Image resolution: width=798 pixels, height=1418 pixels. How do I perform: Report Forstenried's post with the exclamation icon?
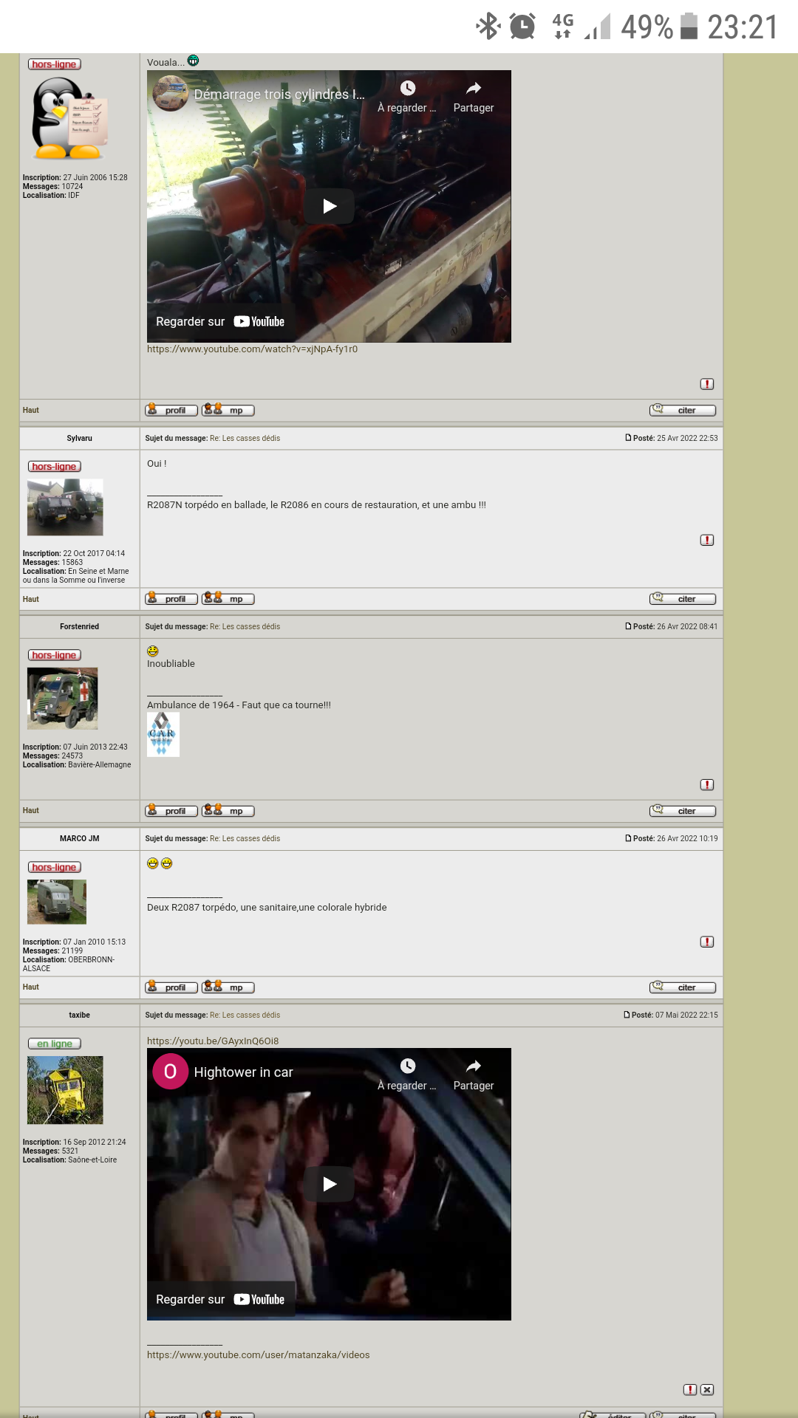[x=707, y=784]
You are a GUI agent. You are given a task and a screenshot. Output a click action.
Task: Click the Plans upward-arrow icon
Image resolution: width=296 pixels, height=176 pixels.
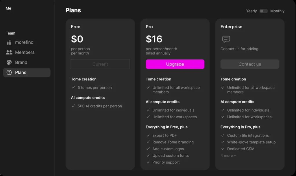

## Problem statement
Convert the data above into a numbered list with one entry per line, skipping any blank lines. Leave the pictures out of your answer.

## Task result
1. Image resolution: width=798 pixels, height=1418 pixels. How do I perform: Report Forstenried's post with the exclamation icon?
2. [x=707, y=784]
3. You are a GUI agent. You are given a task and a screenshot. Output a click action.
4. Task: Click the Plans upward-arrow icon
5. Image resolution: width=296 pixels, height=176 pixels.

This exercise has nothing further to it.